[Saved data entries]
§

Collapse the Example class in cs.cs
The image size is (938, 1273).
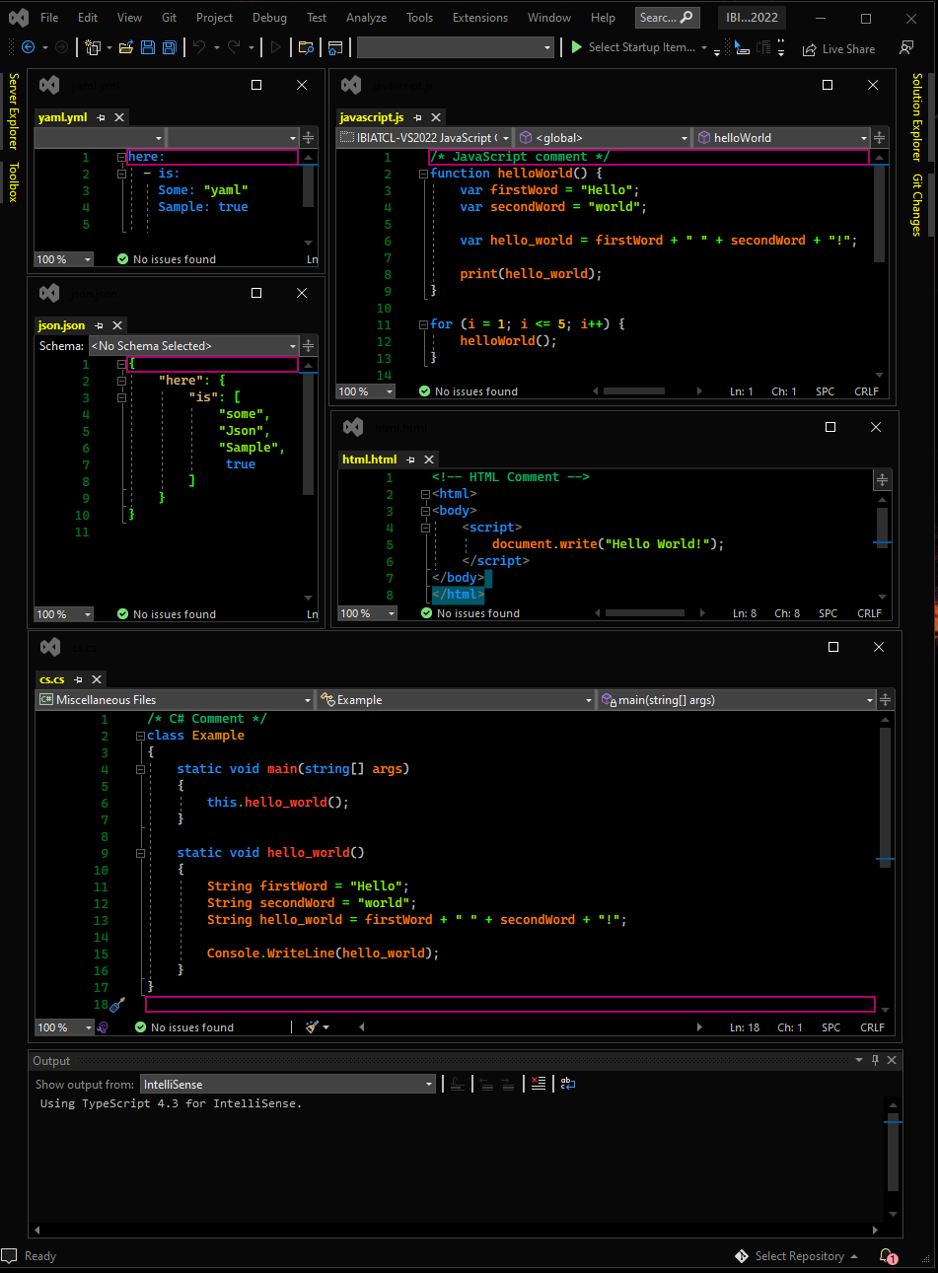point(139,735)
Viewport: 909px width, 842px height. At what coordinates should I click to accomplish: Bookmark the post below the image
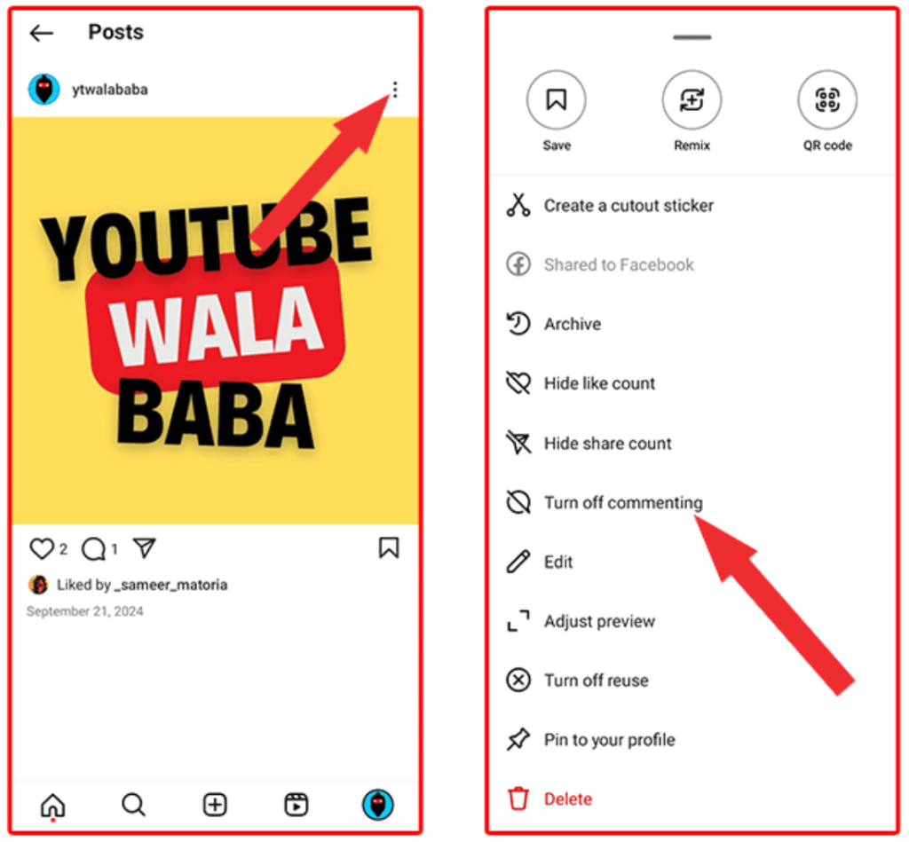pyautogui.click(x=389, y=547)
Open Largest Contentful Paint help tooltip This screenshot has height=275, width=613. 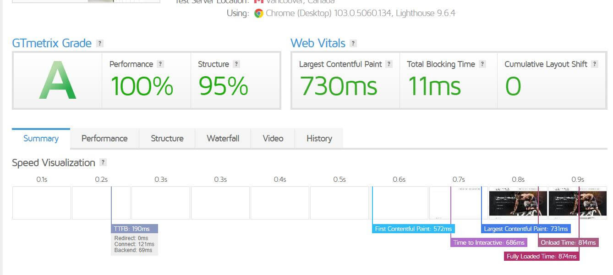point(389,64)
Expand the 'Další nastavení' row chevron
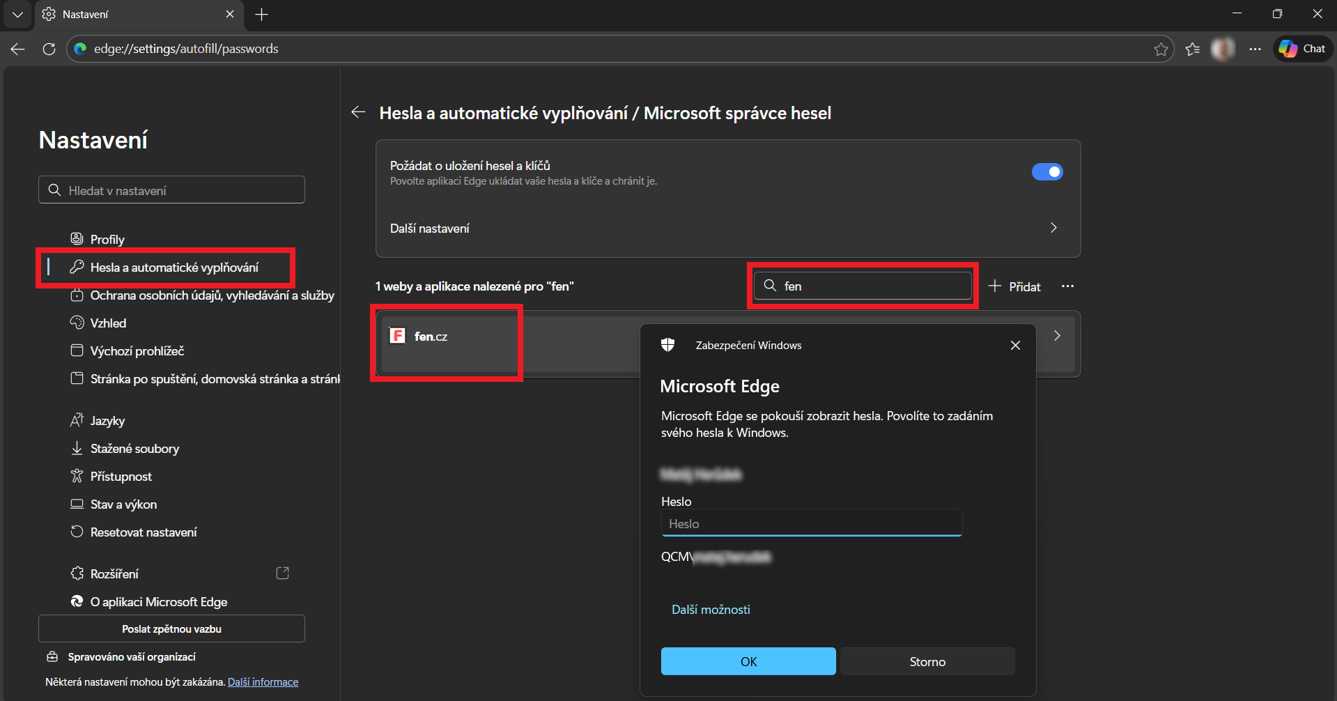The image size is (1337, 701). (1053, 228)
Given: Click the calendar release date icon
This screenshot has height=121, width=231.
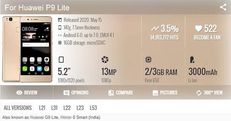Looking at the screenshot, I should tap(60, 20).
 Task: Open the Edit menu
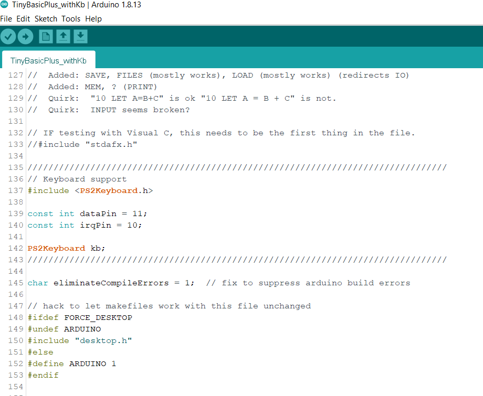click(23, 18)
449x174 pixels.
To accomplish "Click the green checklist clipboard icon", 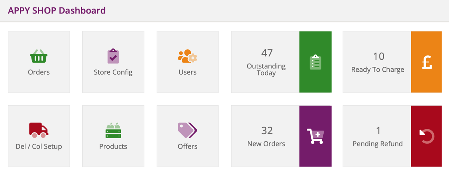I will [x=315, y=62].
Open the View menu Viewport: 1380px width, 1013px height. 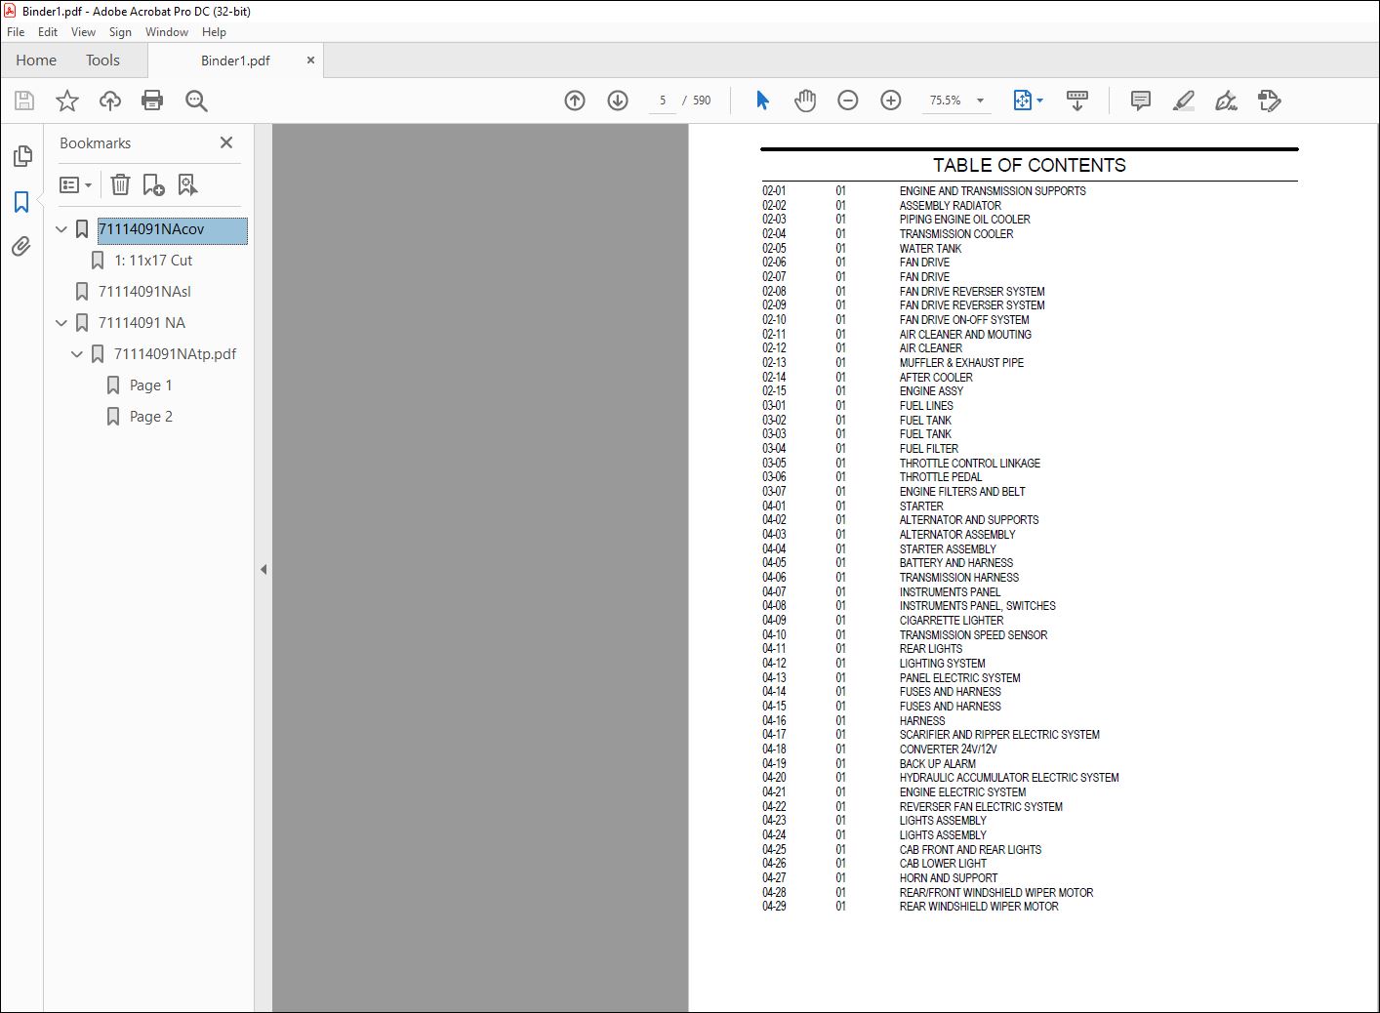[x=83, y=32]
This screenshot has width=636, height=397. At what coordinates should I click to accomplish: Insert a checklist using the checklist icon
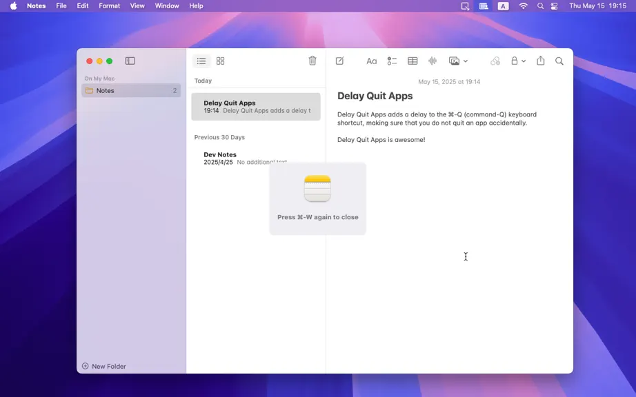pyautogui.click(x=392, y=61)
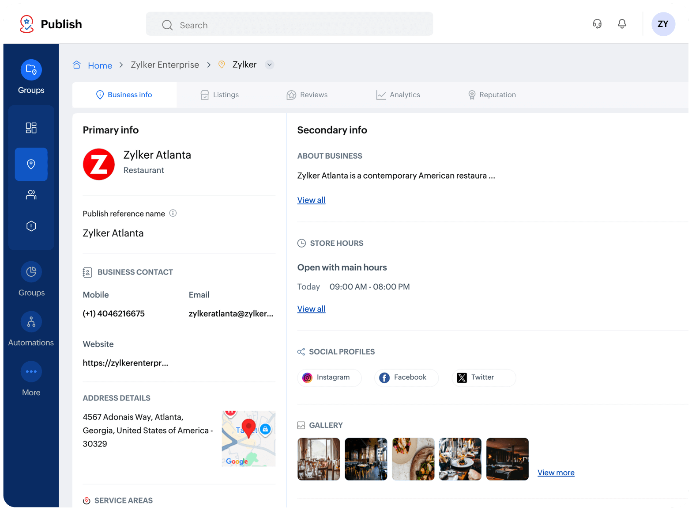Image resolution: width=692 pixels, height=511 pixels.
Task: Click View all under Store Hours
Action: (311, 309)
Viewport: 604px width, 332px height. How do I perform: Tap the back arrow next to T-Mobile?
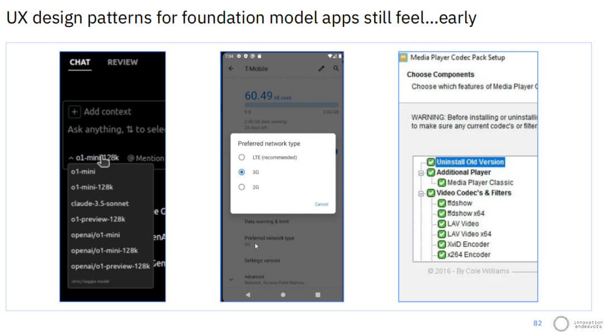coord(231,69)
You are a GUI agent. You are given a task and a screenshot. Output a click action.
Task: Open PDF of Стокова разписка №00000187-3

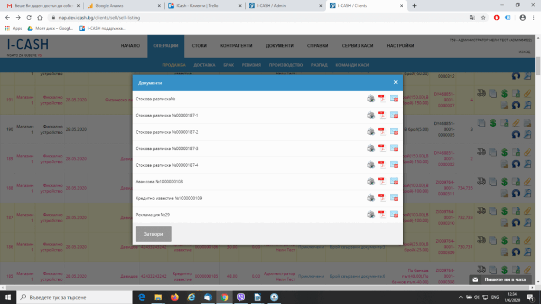click(383, 148)
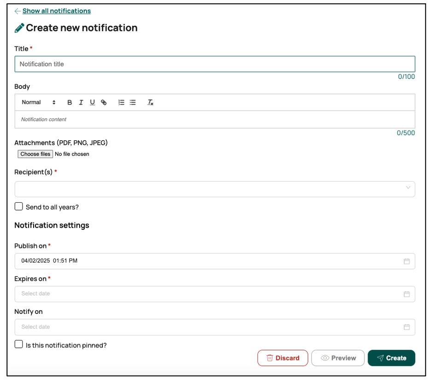
Task: Enable the Send to all years checkbox
Action: (18, 207)
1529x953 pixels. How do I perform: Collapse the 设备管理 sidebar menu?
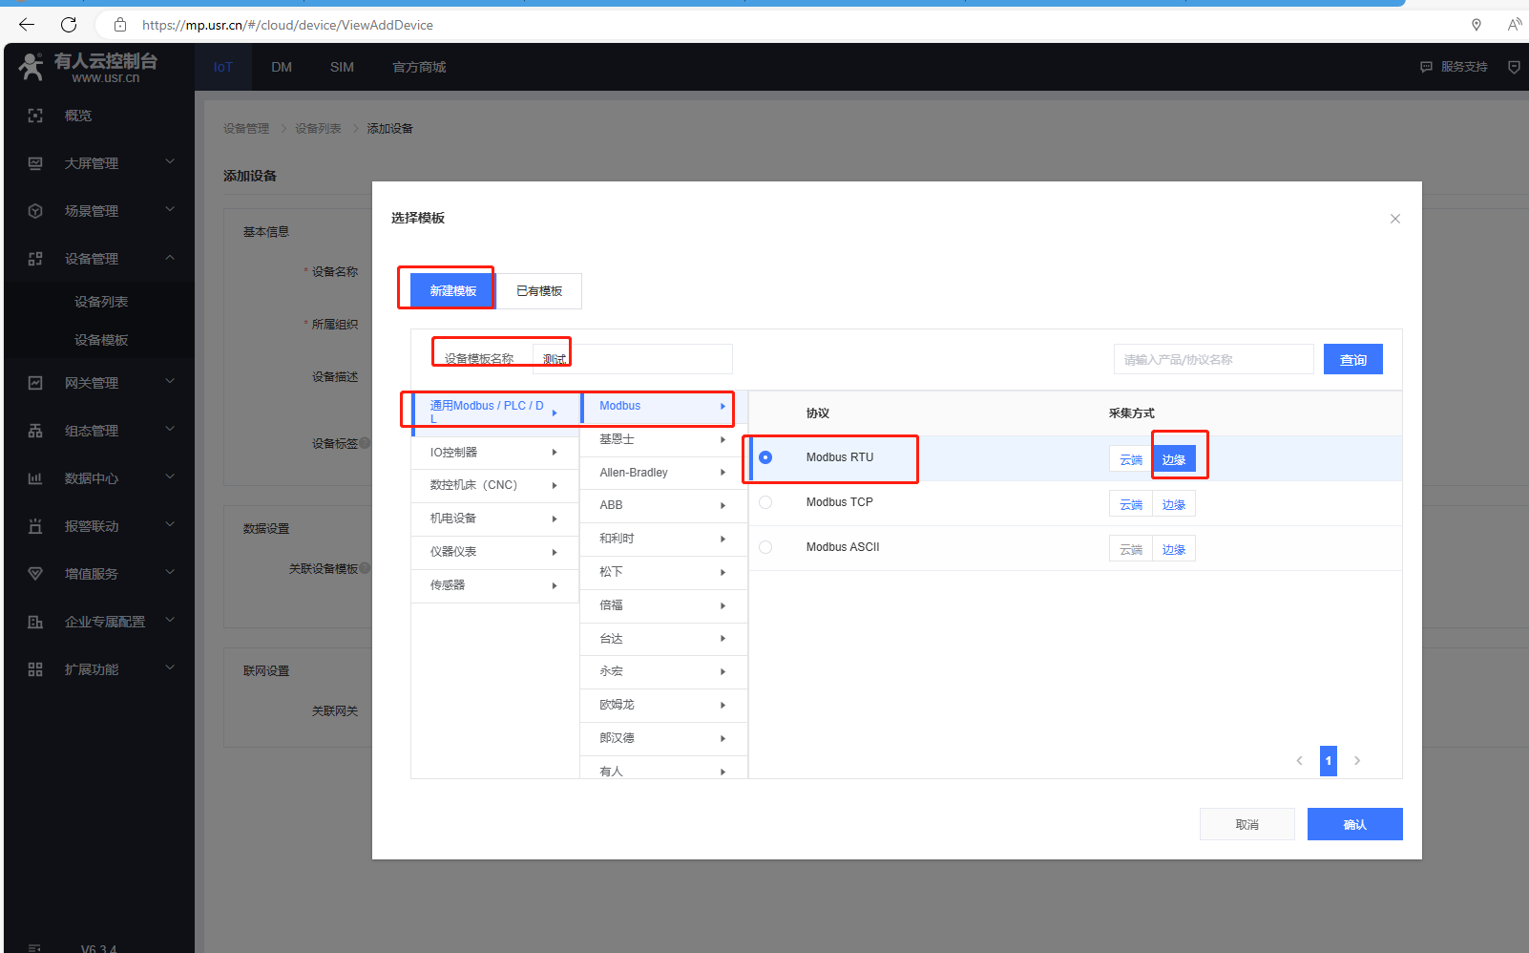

§

**The problem:** Would you copy all lines in the records where the string "Collapse" appears?

**Solution to the problem:**
Collapse the Example class in cs.cs
1529x953 pixels. How do I perform: Collapse the 设备管理 sidebar menu?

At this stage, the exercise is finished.